Kniebeugen auch mit Gewalt
Das ZDF berichtete damals nur über die finanziellen Machenschaften der Haasenburg GmbH. Die Schwarze Pädagogik war kein Thema. Bei Lena kam es laut Protokoll am 24. Februar 2006 zu einer „Präventionsmaßnahme“. Ihr Vergehen: „Sie versuchte mit dem Erzieher zu diskutieren und sich auf diese Weise einen Vorteil zu verschaffen.“ Konsequenz: „Frau F. fordert Lena mehrmals auf, sich umzudrehen und über die Situation zu reden. Doch auch diesen Aufforderungen kam Lena nicht nach.“
Es erfolgt die pädagogische Intervention nach Art der Haasenburg GmbH: „Ansage, dass, sollte sie sich weiter weigern, sie 10 Kniebeugen zu machen hätte.“ Die Pubertierende weigert sich. „Daraufhin betrat ein weiterer Erzieher den Raum, um Frau F. zu unterstützen.“ Weiter heißt es im Protokoll: „Es wurde versucht, Lena bei den Kniebeugen zu helfen.
Lena verweigerte sich immer mehr und fing damit an, Frau F. anzugreifen. Daraufhin wurde sie von den beiden Erziehern zu Boden gedrückt.“ Das Landesjugendamt ist über die Behandlung von Lena informiert gewesen. Der taz liegen mehrere „Meldungen einer Anti-Aggressionsmaßnahme“ vor, die immer an dieselbe Zuständige im Landesjugendamt adressiert sind.

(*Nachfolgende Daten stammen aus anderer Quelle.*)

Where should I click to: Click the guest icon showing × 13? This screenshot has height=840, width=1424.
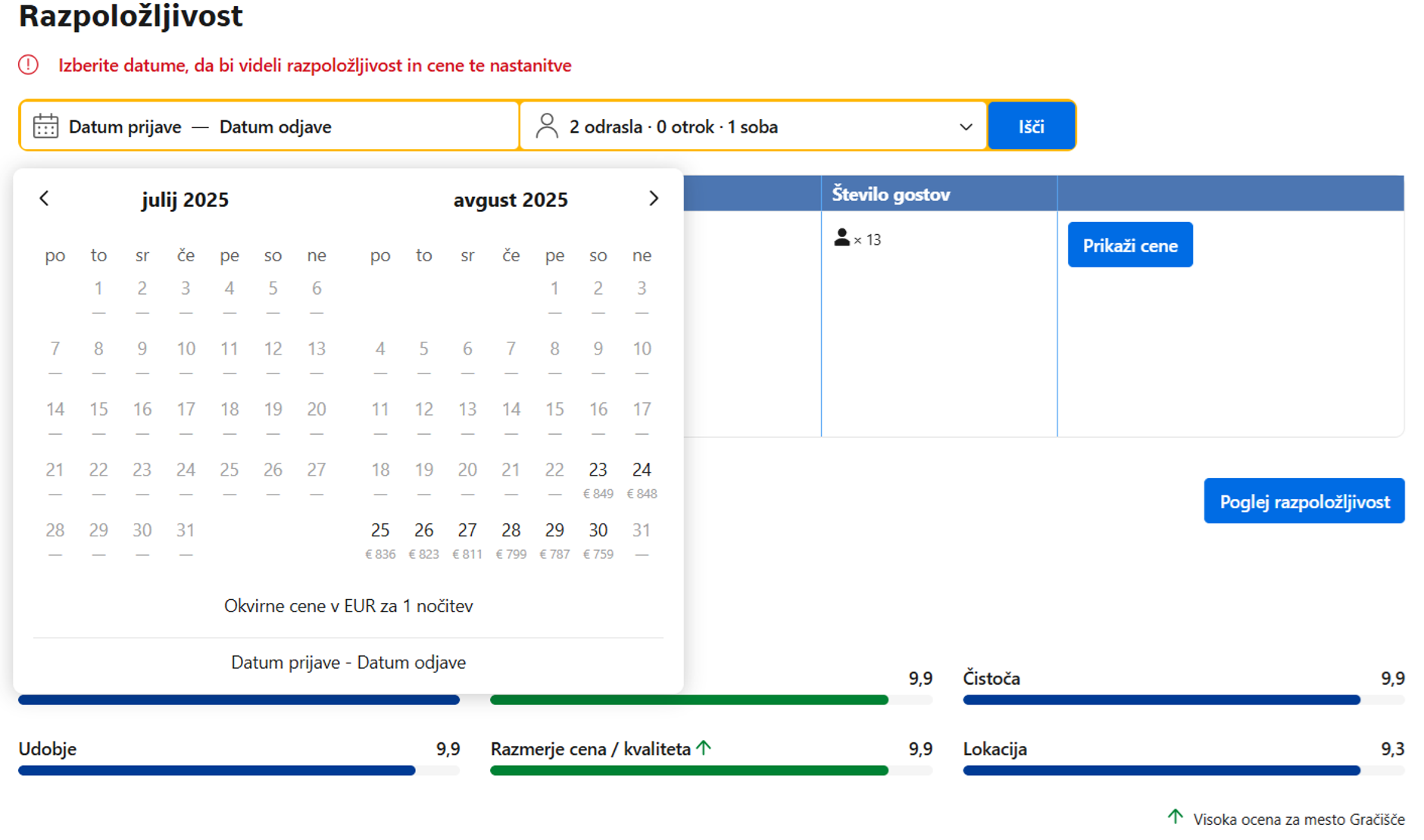click(842, 239)
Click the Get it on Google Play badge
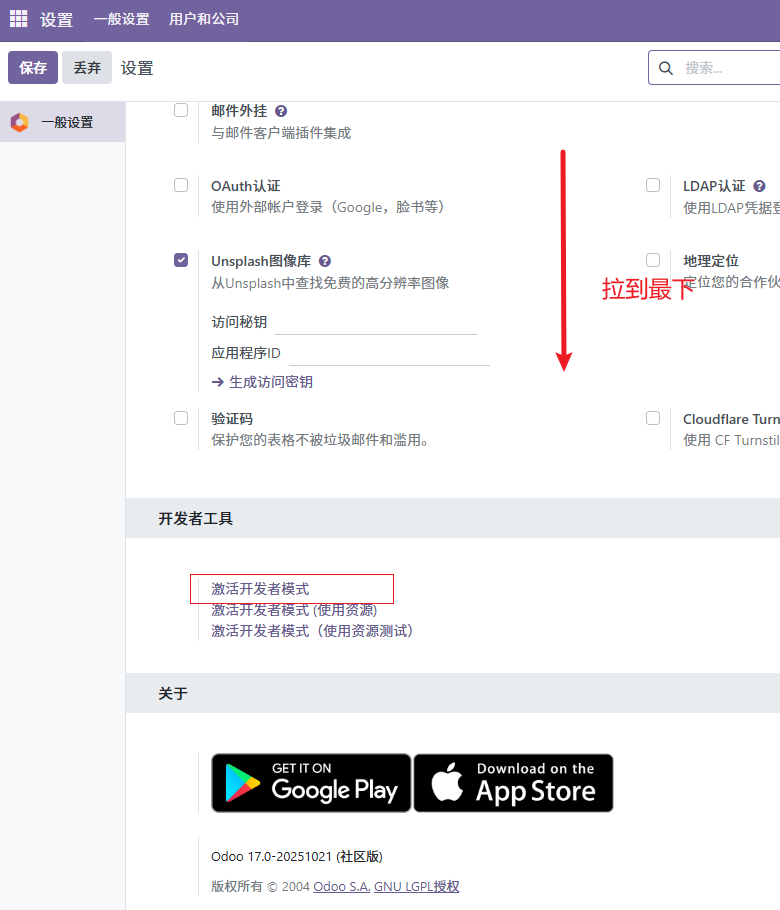 pyautogui.click(x=311, y=783)
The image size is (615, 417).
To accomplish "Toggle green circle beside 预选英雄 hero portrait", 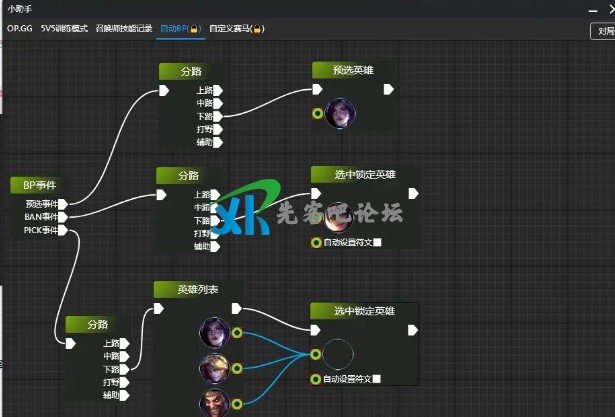I will (317, 113).
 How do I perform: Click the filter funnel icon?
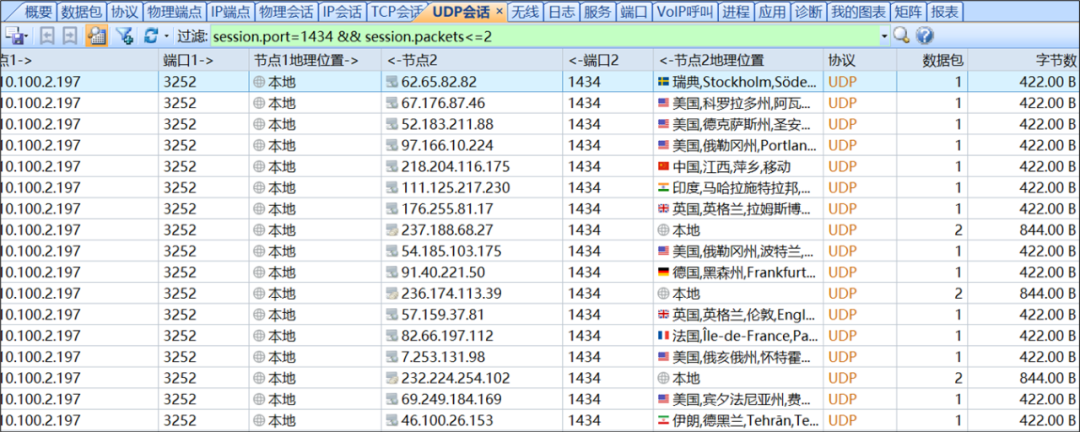click(124, 36)
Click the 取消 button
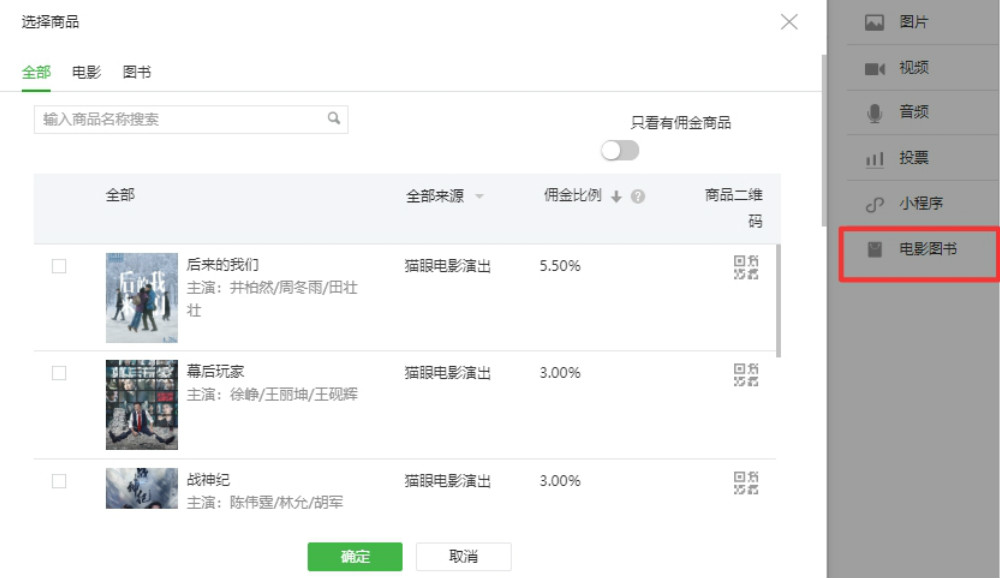Viewport: 1000px width, 578px height. (463, 557)
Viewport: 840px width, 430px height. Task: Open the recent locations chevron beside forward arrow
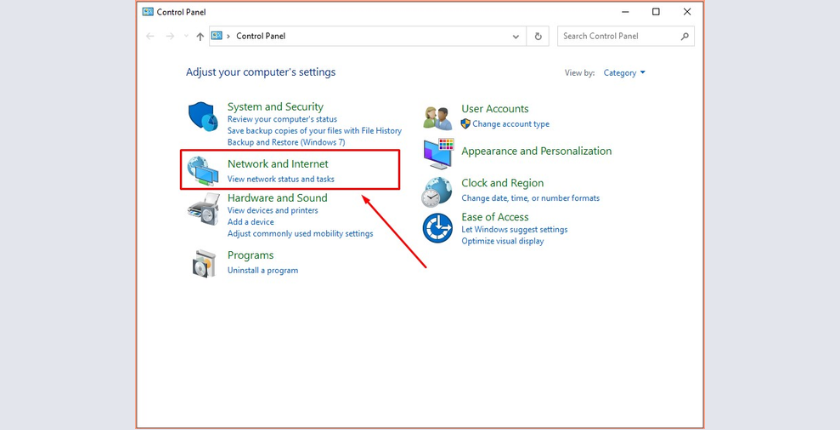pyautogui.click(x=186, y=36)
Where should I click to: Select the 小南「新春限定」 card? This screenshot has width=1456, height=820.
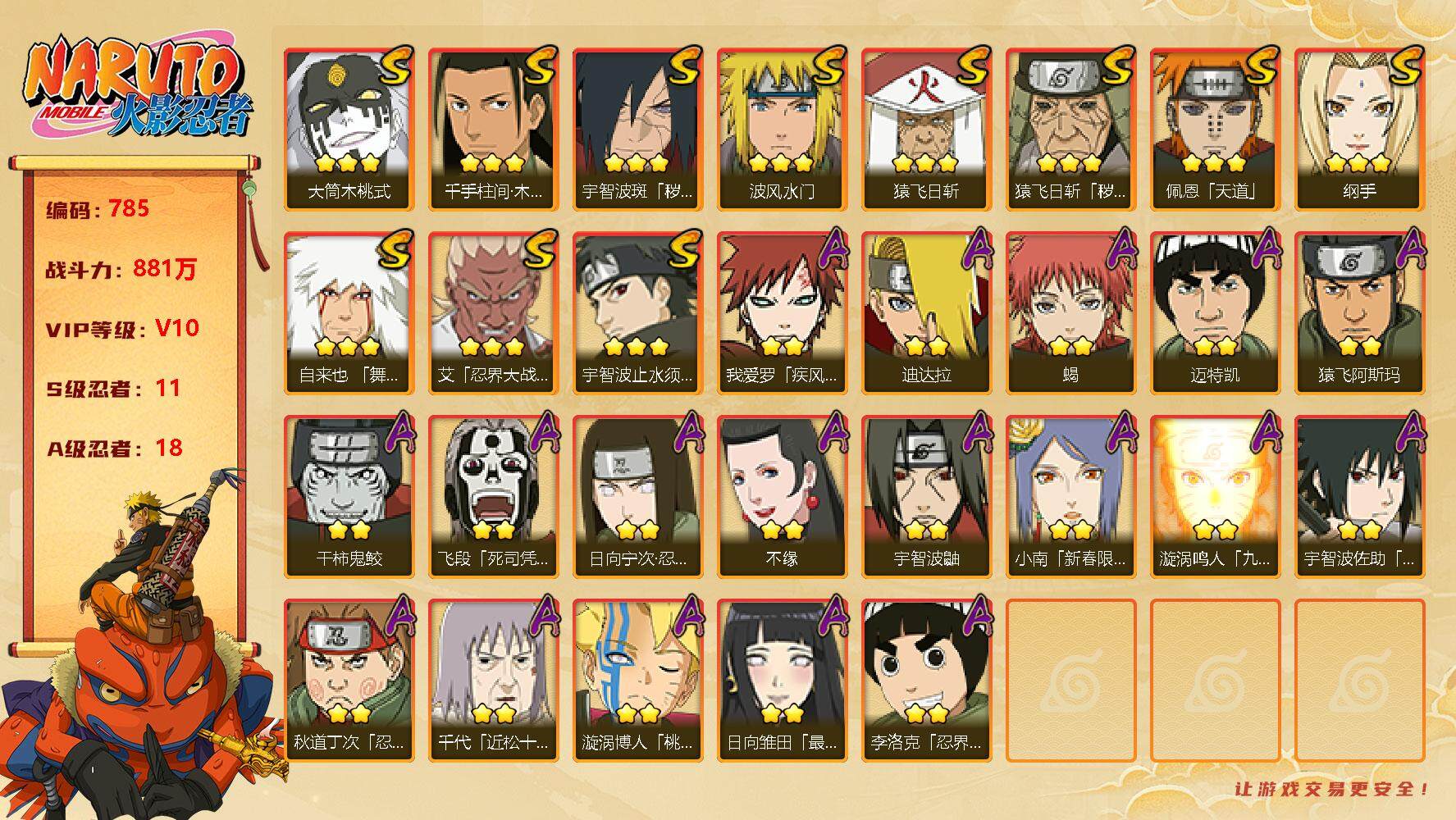click(x=1070, y=497)
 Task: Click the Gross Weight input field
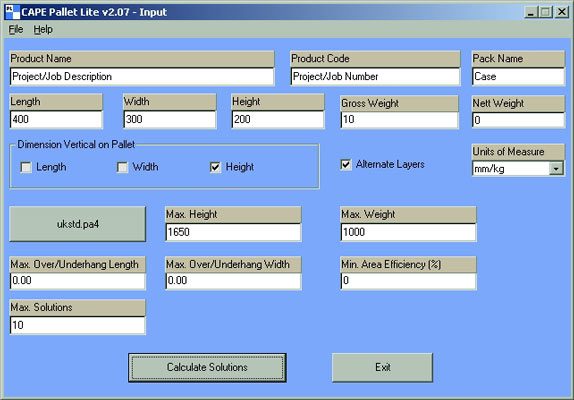(399, 120)
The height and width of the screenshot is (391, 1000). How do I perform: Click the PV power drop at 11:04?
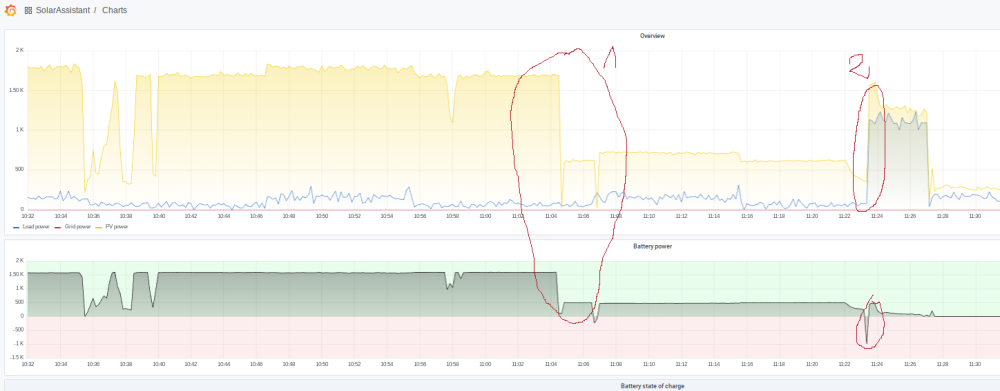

Am 2. Dezember 2006 bekommt die Sachbearbeiterin wieder eine solche Meldung über eine dreistündige „Anti-Aggressionsmaßnahme“: „Die Jugendliche forderte sich auf unangemessene Art und Weise ihre Handlungsalternativen ein.“ Weiter heißt es rechtfertigend, dass sie mit „oppositionellem Trotzverhalten und eigengefährdendem Verhalten reagierte“. Über Helm, Knie- und Armschoner ist nichts vermerkt.